KNOWLEDGEREVIVAL Telegram 15995
https://www.youtube.com/watch?v=kriX4ZR1Qus

This was a very poor video by Asrar Rashid.

I'm not one to relitigate the entire discussion on ikhtilat - the paper and counter by Muntasir Zaman and Zeeshan Chaudry is sufficient in this regard.

What I do want to point it here is a slew of factual errors, lack of knowledge, or expedient omission of other facts by Asrar, whose comments from the video are paraphrased here in italics and underlined:

1. Why don't you mention that the women has a separate entrance into al-Masjid al-Nabawi?

This is a common argument to prevent women coming to the mosque, as no separate door would have been been designated for them. This argument fails and falls apart on several of counts:

a. Many a time, even in new builds, a door isn't designated for them despite the capability of ity being installed.

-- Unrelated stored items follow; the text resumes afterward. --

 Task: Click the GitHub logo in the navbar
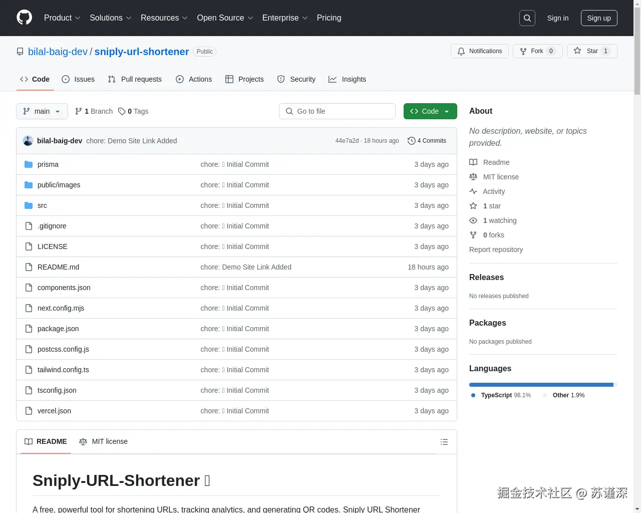pos(24,18)
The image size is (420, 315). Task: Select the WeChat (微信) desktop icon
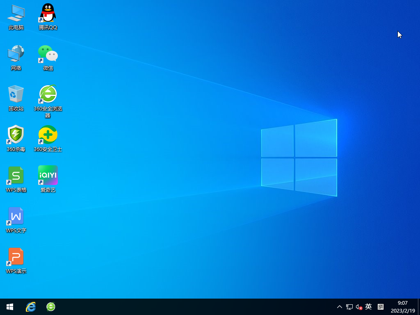[48, 54]
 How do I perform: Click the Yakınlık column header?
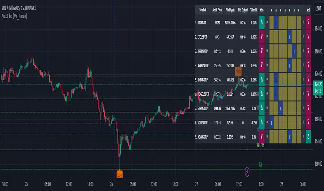click(x=253, y=10)
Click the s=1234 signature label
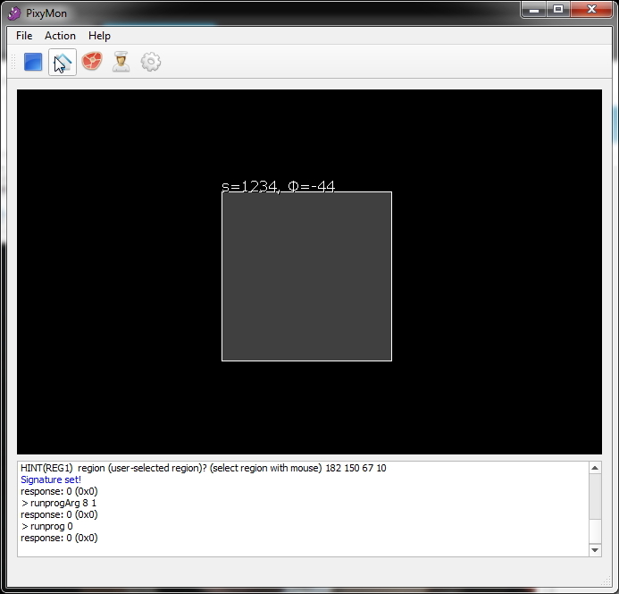This screenshot has width=619, height=594. click(278, 186)
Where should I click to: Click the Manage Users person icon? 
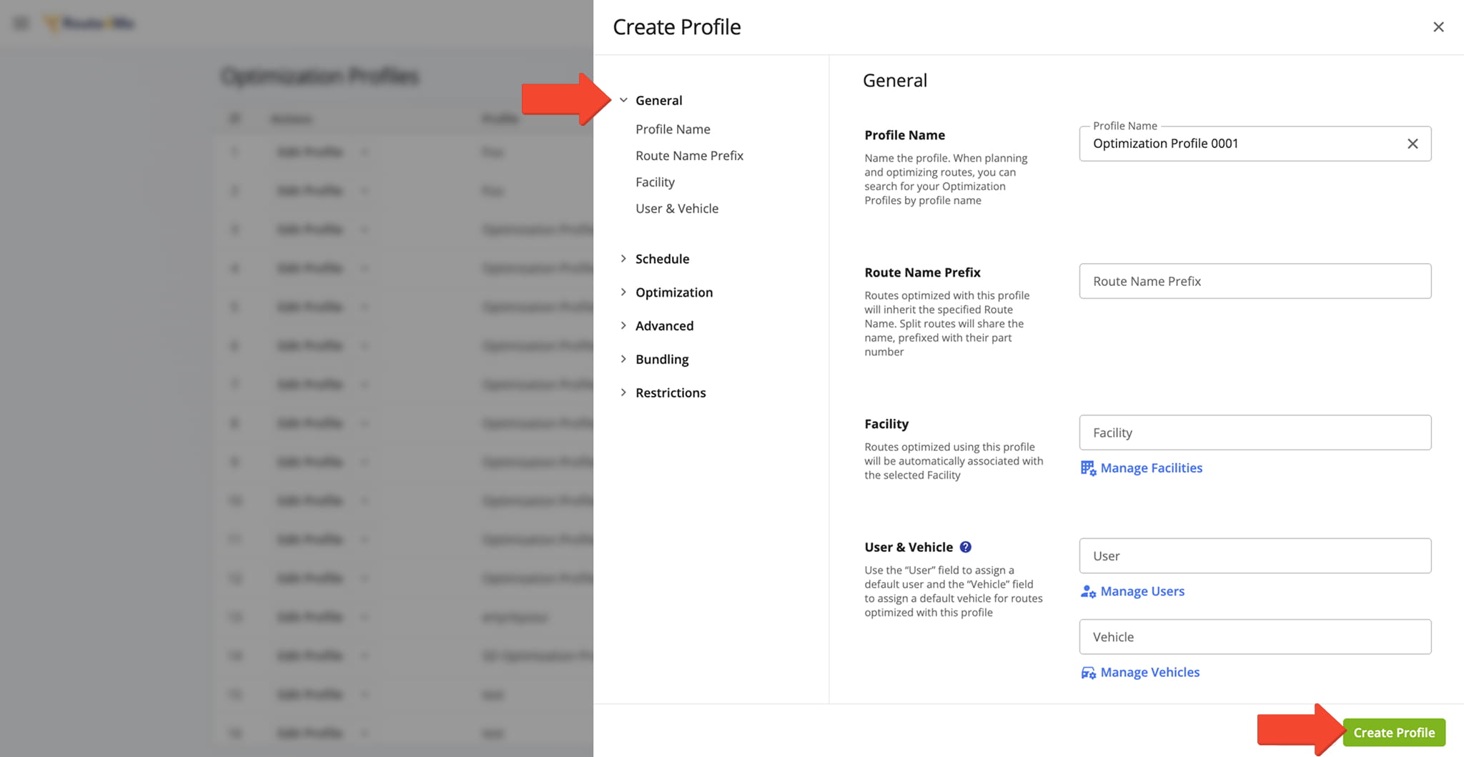click(x=1088, y=592)
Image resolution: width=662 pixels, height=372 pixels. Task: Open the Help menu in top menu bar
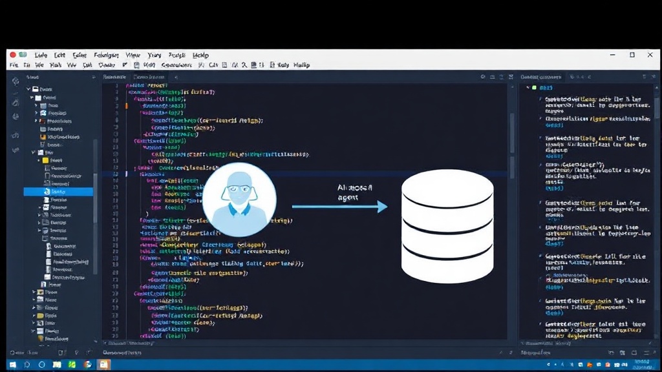click(200, 56)
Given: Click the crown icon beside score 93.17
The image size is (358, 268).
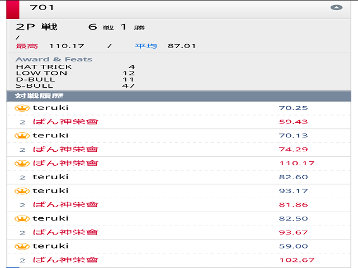Looking at the screenshot, I should pos(22,191).
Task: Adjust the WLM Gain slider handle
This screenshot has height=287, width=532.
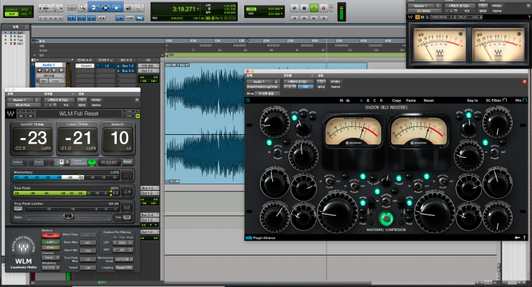Action: tap(67, 217)
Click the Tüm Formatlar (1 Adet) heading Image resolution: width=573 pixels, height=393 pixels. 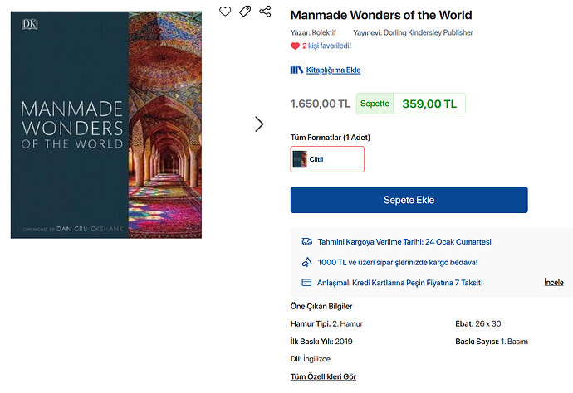point(330,136)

b. Nowhere does it say that it is a condition for a woman's attendance in the mosque that they must enter from a separate door.

c. Ibn Umar is recorded to have never entered this door for the rest of his life. I mention his name for two reasons. One reason is that there are no records to my knowledge that this door was out of bounds for men when there were no women around. The second reason is to be mentioned later.

d. There are no records of the Prophet ever instructing the Makkans to do the same for al-Masjid al-Haram, or any other mosque. In fact, his precise words for his own mosque were not even a command; rather, he said: لو تركنا هذا الباب للنساء (If we were to leave this door for the women.)

e. Women entering the mosque building and the musalla area are two different things. Most mosque buildings nowadays are not the same as the Prophet's Mosque, where entry into the door would mean you would be standing in the musalla area. Therefore, Asrar's argument for most mosques in the West nowadays only works when in reference to the mosque building and not just the musalla area.

f. Besides, the purported prohibition on "ikhtilat" is a universal one and not restricted to mosque or a mosque complex. If a separate door is a stipulation for the permissibility of a woman entering a building external to her home, it should also apply to Muslim shops, marketplaces, and other establishments. Nobody in the history of Islam has ever made such a stipulation.

g. To the contrary, there are other fatawa that allow women to enter the mosque from the same door is men so long as the conditions of decency are upheld. The separate door for women was an ideal, not an obligation.

2. Why don't you mention that women would come with face veils?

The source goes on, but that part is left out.